Due to the circumstances of its creation and short history, the IM (Other Media) collection contains a variety of works from the 1960s and later. Some of them can be found on the intersection of conceptual art and sculpture, such as environments, objects and installations. Also included are time-based works such as films, video art, and intermedia works such as relics and documentaries, happenings and performances. The focus of the collection allows for future acquisitions of artworks combining multiple artistic approaches, as well as works based on an interdisciplinary basis. Through the collaboration of several professional activities that enrich curatorial expertise with the necessary technological and media skills, it will also be possible to engage in a more systematic collection and exploration of performance, sound and internet art. For this, however, new ways of recording and storing data need to be developed.
New media documentation v.1
Traditional gallery documentation in collections management systems (CMS) is not a good fit for documenting new media. The data structures of most documentation schemes and collections management systems have been created to meet the needs of 'old media' – paintings, drawings or sculptures. The standards and rules reflected in the CMS we use do not allow us to record the complexities of new media in detail, or make rather complicated.
The Central Register of Works of Art is an heir to the tradition (or an attempt at) central planning of the socialist state; it is both a union catalogue and a collections management system used by all state-registered galleries in Slovakia, developed and maintained by the Slovak National Gallery and an external development team. The CMS uses one scheme to catalogue all the different collections, created according to the decree of Ministry of Culture (defining the minimum set of fields for cataloguing records for Slovak museums and galleries), rules and guidelines inspired by the Cataloging of Cultural Objects and Categories for the Description of Works of Art (CDWA) standards.2)
This scheme hasn't been able to ingest the changes brought about by new media – the diversity of materials, technologies, or concepts. This is partly due to historical debt of the collections that focus (at least partly) on acquiring new media - apart from the IM (Other Media) collection of Slovak National Gallery, at the Intermedia collection of The Museum of Art in Žilina. While many seminal and notable artworks have been acquired in periods when collecting has been on the upward curve, there are still gaps in these collections. Paying attention to uncommon materials and hard-to-maintain technology used by many of the artworks wasn't the focus. Time allocated to the curators taking care of the artworks was always running low, expert knowledge of conservators having to deal with unknown material was missing, just as the documentation experts haven't been used to contemporary art terms describing the artworks. Many of the intermedia art positions in the collection are missing precisely because the expertise to preserve them is lacking. The challenge for the future will therefore also be to fill the gaps in the collection, which should at least to some extent reflect the development of art.

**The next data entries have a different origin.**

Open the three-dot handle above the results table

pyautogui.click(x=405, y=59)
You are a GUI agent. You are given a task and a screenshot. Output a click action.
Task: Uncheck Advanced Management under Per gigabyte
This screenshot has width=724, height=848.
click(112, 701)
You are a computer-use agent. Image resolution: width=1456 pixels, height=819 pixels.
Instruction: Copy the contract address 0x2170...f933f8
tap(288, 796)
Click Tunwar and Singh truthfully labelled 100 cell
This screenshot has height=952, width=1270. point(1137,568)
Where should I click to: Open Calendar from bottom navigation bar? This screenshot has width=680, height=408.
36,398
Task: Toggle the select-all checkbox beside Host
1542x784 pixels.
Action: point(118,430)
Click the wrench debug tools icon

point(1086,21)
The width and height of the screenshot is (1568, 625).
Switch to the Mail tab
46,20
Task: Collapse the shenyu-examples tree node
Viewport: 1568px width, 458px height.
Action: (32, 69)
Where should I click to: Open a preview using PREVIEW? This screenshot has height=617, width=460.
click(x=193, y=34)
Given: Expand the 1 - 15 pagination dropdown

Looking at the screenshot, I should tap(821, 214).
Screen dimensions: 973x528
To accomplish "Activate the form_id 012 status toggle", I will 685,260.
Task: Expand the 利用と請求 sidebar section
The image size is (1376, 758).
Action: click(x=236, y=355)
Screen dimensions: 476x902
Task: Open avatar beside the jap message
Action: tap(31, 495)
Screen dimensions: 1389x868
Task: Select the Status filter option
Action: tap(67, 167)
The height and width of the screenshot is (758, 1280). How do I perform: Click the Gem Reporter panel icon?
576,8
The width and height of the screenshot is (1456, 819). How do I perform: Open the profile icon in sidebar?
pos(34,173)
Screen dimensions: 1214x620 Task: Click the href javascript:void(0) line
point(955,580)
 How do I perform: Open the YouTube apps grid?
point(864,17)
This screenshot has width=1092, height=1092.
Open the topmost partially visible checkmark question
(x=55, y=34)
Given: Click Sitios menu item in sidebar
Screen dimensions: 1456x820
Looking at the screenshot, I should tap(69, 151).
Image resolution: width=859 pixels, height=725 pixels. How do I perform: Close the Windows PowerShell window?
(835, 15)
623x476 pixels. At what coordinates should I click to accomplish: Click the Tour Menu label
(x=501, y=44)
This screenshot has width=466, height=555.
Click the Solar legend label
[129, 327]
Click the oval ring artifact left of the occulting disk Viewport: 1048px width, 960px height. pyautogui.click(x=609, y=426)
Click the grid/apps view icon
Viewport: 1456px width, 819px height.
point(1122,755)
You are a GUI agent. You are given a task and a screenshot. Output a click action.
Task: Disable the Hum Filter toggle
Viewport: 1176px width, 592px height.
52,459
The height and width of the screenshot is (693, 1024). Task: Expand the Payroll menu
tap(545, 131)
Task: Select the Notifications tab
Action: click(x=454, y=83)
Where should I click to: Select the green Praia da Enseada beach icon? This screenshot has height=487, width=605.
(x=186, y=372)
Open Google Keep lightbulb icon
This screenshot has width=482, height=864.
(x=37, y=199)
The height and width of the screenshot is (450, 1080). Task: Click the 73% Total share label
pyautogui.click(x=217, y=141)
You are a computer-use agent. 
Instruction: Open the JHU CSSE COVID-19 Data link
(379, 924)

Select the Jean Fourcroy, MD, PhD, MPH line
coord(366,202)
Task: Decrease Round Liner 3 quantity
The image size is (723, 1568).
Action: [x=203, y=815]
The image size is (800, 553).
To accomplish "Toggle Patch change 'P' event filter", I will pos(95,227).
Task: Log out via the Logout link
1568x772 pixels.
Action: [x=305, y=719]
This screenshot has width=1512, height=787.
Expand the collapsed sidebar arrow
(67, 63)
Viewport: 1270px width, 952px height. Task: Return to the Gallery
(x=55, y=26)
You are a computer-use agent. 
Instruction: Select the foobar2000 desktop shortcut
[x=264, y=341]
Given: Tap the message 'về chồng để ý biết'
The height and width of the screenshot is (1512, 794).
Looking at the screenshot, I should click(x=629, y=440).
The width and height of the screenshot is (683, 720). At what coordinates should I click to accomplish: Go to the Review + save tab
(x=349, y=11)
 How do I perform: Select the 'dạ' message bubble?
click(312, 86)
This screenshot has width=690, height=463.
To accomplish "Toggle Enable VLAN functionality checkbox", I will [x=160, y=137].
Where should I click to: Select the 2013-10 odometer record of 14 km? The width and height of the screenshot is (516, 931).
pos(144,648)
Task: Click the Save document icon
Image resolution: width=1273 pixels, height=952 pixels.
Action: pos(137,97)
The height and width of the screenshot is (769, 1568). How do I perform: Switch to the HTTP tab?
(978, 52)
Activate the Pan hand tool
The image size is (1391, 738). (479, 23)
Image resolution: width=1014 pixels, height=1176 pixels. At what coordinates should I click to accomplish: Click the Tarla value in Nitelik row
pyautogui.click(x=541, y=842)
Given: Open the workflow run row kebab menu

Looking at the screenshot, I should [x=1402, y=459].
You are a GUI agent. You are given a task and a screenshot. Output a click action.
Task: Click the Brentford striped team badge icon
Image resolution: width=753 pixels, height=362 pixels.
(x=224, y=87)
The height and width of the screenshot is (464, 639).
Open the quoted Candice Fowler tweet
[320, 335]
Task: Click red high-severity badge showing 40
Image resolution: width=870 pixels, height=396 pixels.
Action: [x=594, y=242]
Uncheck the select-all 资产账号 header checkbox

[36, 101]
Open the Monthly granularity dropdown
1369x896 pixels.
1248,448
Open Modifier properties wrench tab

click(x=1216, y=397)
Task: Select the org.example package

At the level of documentation, one example of the drawbacks of the rules and schema we use is the lack of description of the artwork on the level of components. At its best, there are only measurements of the components that make up the artwork, while recording the material and other attributes specific to the components are missing. Being exhibited sparsely, many of the artworks haven't been photographed and installation manuals are scarce up until recently, and even if there has been some, it wasn't part of the cataloging record in the CMS, or shared on a institutional storage.
In recent years, this has begun to change thanks to projects and initiatives that are paving the way for the preservation and documentation of new media on the basis of collaboration between experts from different fields.
Fig. 1: Catalogue record of Marek Kvetan, ECHO, in CEDVU collections management system.
Reconstructions
One of the attempts at documenting the IM (Other Media) collection was the Reconstructions exhibition project.3) This “working exhibition” running through September and October 2015 was aimed both at presenting some artworks from the IM (Other Media) and Modern and Contemporary Plastic Art collections to the public (changing in the course of time, not being exhibited all at once) and at digitally documenting the process and resulting installations as part of the Digital gallery project. One of the results was video documentation from the installation process and informal discussions with the artists regarding their setup, along with multiple installation views, created for the print needs. Lacking detailed and rigorous process, the resulting videos are only partially useful as means to document the installation process or artist's motivation behind using materials (with the common question of whether some components are replaceable by other – current – materials being one of the most pressing ones).
Fig. 2: Ilona Németh installing her work Breathing Floor at the Reconstructions exhibition project. Photo archive of SNG.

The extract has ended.